Ella rodeó el cuerpo porque ya habían acordado que la parte izquierda del monstruo tenía un corazón que amaba, en cambio en el lado derecho un puño sostenía un palo con un paño y en el paño ella creyó ver todos los soles.
Él ya se había cansado del largo muerto acostado en la densa oscuridad, en cambio esa oscuridad es la que deseaba. O sería la densidad lo que le atraía, arrojarse con su novia a un punto absolutamente negro, lejos de la vista de todos, como dos niños perdidos en el pensamiento de un dios para enamorarse. Buscarse todas las noches en aquel desierto. Escucharse los latidos en el yermo monótono y silencioso. Oculto. La besaba como soplándole y ella le respondía con extraños ronquidos bajo el arco menguante o creciente. En las tinieblas de la fase nueva se doblaban yuxtapuestos despatarrados en dos patas, tres, cuatro, seis, y se abrasaban a un tiempo las caras y los cuerpos y los brazos eran tantos y los dedos eran tantos. Y los dos en el fragor se sacaban horribles sonidos, agachados parecían alacranes, pero si allí hubiesen imaginado a los ángeles, los hubiesen creído a la semejanza de los ángeles.
Ella se lo quitó de encima porque quería inspeccionar los soles en el paño. Soles pequeños como agujeros sobre un cielo azul. El puño apretaba el palo con tal fuerza que daba la impresión de que el monstruo era de piedra, que se había hecho piedra tendido en aquel cráter que era ahora su sepulcro. Ella dijo que el monstruo tenía derecho a descansar, tan lejos estaba de su mundo. Tarde o temprano el polvo esencial del monstruo se confundiría con el polvo de ese lado oscuro y baldío al que no debía llegar nadie, ni ellos a amarse ni el monstruo a morir.

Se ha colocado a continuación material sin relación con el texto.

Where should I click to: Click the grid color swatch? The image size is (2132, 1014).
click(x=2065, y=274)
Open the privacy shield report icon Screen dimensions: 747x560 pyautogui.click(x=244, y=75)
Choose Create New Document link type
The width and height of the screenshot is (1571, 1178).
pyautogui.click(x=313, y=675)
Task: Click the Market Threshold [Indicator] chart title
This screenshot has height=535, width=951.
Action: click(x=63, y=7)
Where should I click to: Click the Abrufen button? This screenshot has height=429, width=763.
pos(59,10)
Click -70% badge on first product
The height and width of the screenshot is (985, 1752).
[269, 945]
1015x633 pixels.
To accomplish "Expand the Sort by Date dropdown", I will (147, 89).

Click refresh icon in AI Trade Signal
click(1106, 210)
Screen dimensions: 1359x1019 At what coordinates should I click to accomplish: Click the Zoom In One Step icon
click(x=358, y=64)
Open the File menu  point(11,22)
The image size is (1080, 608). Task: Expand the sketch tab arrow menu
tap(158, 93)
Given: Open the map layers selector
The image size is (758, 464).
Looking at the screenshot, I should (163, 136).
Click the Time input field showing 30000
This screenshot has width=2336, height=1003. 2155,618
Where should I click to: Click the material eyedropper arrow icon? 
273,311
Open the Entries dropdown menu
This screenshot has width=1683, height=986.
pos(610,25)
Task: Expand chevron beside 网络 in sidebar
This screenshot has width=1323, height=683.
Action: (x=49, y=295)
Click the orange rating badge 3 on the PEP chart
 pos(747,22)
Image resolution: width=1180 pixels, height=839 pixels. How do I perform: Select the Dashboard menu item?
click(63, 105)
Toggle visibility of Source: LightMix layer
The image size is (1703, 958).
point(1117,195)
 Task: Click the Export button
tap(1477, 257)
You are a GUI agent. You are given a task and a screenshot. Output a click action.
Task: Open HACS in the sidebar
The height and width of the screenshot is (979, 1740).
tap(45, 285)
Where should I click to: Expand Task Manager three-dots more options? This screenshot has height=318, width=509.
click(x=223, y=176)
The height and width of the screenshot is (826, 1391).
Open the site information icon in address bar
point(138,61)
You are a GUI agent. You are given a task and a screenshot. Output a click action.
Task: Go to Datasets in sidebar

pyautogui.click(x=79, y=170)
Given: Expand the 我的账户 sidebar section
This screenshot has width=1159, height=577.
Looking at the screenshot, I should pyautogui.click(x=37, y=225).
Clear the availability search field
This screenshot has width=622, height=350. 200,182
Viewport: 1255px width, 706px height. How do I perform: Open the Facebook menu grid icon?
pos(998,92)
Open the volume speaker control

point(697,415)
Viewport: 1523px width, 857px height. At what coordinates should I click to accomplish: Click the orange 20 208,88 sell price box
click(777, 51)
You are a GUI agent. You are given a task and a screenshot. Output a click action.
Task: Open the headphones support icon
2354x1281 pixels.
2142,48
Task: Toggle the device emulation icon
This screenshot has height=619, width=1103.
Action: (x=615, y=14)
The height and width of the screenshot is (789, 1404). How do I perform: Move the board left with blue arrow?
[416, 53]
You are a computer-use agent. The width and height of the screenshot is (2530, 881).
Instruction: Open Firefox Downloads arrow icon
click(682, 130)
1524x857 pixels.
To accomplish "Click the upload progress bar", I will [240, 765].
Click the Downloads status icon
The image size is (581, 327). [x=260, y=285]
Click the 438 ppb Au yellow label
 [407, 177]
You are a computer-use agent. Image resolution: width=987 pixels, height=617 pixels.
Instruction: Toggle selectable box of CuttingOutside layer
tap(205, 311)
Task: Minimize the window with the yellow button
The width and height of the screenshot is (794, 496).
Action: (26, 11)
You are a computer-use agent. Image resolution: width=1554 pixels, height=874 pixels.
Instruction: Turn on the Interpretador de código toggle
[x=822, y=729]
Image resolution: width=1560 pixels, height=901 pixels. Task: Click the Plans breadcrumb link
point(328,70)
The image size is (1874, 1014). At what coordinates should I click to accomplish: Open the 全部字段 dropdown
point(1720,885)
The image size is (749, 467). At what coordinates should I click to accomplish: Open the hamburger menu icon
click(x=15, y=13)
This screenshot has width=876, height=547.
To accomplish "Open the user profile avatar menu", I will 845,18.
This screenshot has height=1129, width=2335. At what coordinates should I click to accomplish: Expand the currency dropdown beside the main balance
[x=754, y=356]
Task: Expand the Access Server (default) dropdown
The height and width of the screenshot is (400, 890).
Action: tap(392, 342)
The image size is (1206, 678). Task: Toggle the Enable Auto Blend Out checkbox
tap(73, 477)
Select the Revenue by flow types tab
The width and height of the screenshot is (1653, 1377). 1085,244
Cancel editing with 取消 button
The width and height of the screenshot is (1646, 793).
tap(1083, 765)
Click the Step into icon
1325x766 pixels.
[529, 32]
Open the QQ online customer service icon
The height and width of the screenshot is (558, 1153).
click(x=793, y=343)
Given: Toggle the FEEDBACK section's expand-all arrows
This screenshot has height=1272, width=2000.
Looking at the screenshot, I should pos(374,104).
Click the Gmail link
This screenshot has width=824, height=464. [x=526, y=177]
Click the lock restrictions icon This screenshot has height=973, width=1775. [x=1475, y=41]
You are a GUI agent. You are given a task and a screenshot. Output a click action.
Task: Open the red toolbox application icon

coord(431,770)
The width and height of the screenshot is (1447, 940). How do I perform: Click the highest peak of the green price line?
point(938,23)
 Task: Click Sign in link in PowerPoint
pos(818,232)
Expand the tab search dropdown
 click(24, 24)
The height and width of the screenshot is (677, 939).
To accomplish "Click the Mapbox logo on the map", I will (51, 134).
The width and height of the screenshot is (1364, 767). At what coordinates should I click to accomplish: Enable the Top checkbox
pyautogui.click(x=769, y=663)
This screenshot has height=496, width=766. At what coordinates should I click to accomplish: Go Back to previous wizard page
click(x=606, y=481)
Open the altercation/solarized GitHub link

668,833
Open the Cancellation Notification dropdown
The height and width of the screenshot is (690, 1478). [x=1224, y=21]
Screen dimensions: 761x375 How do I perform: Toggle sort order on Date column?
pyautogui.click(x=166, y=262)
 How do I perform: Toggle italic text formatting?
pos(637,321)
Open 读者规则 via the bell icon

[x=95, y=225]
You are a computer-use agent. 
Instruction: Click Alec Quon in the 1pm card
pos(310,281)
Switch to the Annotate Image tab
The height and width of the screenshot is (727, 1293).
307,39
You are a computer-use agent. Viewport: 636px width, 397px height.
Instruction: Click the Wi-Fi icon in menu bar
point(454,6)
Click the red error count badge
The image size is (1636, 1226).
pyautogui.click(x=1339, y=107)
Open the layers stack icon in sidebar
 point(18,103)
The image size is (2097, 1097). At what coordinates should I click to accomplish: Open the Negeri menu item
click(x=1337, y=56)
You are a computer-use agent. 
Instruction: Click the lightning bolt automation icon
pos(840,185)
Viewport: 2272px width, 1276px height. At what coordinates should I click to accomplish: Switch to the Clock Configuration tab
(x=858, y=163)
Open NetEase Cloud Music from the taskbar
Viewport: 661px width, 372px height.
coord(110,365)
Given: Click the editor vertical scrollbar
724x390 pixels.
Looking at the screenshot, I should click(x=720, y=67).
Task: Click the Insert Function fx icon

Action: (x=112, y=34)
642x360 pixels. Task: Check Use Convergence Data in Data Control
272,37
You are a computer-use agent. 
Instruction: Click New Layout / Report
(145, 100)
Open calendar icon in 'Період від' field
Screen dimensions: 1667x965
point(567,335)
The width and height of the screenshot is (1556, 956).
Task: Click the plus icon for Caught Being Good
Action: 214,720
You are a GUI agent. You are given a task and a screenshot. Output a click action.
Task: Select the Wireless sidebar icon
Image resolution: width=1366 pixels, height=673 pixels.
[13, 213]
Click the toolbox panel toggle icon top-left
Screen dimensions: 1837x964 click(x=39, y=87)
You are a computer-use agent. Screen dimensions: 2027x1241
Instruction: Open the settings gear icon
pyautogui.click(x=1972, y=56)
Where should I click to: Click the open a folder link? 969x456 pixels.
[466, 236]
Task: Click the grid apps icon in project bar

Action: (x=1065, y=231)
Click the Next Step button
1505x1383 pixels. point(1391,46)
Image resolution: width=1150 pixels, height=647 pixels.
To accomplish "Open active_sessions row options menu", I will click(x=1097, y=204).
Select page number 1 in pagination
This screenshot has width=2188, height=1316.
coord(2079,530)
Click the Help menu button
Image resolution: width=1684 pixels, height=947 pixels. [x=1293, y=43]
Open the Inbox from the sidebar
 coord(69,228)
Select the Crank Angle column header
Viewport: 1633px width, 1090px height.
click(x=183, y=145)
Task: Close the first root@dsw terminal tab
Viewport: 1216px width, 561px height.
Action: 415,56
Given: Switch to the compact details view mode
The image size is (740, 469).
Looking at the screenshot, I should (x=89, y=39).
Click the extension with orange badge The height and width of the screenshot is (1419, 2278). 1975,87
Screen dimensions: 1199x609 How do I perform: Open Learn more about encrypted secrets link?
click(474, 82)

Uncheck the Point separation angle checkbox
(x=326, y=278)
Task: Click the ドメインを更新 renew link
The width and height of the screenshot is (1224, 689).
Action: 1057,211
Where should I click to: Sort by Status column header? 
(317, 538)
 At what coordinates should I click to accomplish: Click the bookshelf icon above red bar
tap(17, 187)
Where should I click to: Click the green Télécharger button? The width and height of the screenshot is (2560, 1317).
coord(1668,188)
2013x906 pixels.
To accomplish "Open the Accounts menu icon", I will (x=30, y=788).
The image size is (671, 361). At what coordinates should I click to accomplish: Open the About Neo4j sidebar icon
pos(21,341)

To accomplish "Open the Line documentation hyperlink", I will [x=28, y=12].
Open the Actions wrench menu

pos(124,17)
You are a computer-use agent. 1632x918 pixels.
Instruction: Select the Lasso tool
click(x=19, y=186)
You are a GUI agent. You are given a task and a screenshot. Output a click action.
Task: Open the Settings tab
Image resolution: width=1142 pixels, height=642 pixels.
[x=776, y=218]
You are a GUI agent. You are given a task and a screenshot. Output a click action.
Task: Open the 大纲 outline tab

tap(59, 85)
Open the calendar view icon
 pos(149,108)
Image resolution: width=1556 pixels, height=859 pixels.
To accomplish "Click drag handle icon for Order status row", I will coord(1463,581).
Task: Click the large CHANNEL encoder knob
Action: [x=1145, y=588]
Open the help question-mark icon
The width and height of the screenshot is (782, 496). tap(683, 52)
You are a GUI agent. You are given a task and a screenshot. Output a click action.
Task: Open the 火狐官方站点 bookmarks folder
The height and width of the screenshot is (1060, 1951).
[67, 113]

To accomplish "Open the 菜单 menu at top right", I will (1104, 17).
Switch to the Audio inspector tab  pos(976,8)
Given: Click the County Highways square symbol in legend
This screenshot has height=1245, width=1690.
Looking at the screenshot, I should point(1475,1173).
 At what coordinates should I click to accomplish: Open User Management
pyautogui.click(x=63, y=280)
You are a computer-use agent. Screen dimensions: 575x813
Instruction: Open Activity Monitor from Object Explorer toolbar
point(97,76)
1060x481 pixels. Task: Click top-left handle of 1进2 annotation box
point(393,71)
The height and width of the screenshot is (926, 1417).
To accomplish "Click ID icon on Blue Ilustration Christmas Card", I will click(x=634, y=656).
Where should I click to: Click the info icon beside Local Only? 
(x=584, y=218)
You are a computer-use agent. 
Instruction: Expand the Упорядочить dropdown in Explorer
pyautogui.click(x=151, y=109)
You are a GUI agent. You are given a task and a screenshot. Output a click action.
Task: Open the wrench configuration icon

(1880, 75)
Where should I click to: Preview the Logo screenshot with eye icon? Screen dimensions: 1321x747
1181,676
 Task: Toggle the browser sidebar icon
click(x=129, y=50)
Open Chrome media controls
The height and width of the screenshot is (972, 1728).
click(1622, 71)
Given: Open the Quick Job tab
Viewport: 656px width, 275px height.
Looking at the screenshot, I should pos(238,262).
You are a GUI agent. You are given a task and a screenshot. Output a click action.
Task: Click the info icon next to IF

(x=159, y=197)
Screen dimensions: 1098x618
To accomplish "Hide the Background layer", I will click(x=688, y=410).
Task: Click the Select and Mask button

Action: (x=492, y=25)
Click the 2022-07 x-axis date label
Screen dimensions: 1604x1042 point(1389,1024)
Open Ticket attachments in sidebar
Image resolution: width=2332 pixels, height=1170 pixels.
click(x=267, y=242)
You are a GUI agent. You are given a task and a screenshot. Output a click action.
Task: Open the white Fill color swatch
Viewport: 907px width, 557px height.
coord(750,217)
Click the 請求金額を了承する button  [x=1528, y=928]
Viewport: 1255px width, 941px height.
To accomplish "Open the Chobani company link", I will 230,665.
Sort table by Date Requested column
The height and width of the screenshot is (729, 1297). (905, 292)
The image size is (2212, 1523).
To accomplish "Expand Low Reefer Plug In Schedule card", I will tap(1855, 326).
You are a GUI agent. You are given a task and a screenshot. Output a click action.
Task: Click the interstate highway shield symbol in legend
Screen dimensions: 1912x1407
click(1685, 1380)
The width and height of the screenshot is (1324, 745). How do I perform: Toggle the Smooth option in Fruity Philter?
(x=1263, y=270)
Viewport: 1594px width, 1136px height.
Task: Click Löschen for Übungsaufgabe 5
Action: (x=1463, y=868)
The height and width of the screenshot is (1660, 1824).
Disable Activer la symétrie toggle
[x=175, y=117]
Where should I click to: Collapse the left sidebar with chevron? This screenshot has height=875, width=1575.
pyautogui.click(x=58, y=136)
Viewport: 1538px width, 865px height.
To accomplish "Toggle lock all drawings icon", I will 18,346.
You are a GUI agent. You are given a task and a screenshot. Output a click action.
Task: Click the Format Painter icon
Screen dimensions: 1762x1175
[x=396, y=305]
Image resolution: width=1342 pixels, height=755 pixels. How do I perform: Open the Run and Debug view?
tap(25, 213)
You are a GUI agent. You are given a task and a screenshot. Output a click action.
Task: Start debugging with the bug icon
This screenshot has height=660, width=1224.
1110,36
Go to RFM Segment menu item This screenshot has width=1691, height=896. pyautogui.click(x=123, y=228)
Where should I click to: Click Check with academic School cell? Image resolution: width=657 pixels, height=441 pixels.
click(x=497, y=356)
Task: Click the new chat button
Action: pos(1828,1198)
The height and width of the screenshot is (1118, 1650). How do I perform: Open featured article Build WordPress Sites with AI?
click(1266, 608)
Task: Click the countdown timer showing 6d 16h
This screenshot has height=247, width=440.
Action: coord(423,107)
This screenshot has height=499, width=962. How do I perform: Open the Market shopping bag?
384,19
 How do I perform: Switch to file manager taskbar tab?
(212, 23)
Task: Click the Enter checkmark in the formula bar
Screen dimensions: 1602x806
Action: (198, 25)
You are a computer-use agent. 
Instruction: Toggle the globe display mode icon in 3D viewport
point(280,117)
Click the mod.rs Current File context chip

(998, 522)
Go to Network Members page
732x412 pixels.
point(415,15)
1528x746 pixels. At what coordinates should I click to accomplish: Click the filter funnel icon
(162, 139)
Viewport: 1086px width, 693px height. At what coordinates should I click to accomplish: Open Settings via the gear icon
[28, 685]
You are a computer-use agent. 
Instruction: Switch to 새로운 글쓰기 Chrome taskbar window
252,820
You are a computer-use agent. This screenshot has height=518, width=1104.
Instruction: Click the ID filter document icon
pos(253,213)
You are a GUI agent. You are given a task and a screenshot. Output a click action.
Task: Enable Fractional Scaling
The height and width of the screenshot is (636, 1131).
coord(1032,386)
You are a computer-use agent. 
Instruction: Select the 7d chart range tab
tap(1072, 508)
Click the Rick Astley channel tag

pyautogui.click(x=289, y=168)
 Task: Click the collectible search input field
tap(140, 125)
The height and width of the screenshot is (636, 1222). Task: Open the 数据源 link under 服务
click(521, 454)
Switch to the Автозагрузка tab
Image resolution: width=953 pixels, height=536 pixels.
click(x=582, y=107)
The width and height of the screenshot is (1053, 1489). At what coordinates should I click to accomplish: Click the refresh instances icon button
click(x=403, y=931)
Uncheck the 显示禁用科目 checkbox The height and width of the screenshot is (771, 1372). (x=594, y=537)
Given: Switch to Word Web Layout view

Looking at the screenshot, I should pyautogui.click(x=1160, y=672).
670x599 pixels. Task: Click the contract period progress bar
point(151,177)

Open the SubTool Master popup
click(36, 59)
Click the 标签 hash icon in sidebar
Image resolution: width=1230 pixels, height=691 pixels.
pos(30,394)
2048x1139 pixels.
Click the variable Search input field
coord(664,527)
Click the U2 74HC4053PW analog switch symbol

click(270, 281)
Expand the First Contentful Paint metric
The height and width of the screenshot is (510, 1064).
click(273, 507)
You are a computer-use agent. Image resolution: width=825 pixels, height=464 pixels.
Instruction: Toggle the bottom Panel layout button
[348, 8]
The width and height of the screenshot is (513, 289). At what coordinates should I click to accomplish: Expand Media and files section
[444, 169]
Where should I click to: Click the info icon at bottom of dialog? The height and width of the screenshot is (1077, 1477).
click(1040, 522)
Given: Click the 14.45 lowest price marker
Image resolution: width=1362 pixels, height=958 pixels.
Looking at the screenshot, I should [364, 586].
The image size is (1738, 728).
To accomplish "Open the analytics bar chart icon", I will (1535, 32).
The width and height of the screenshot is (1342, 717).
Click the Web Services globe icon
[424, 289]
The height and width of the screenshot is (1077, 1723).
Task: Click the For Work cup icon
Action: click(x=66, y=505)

Él se estaba yendo, cuando ella trepó por el cuerpo liso. No le costó subir a la mano, primero, con sus cinco dedos bien definidos que sujetaban el palo y luego caminar por su brazo. En el hombro vio las mismas estrellas y el mismo azul y las rayas rojas y blancas como el paso de los cometas. Llegó hasta la cabeza esférica y se detuvo a mirar. En el rostro se reflejaba todo el cielo. Las constelaciones del sur y las estrellas que nacen y la roca azul, siempre redonda y azul, en el horizonte. Sospechó que debajo de aquel espejo había algo más. Se acercó hasta sentir que dentro aún emanaba una respiración tibia y le pareció advertir una nariz, una boca y un par de ojos. No logró entender el gesto, si aquel monstruo había entregado todo o si se había guardado algo.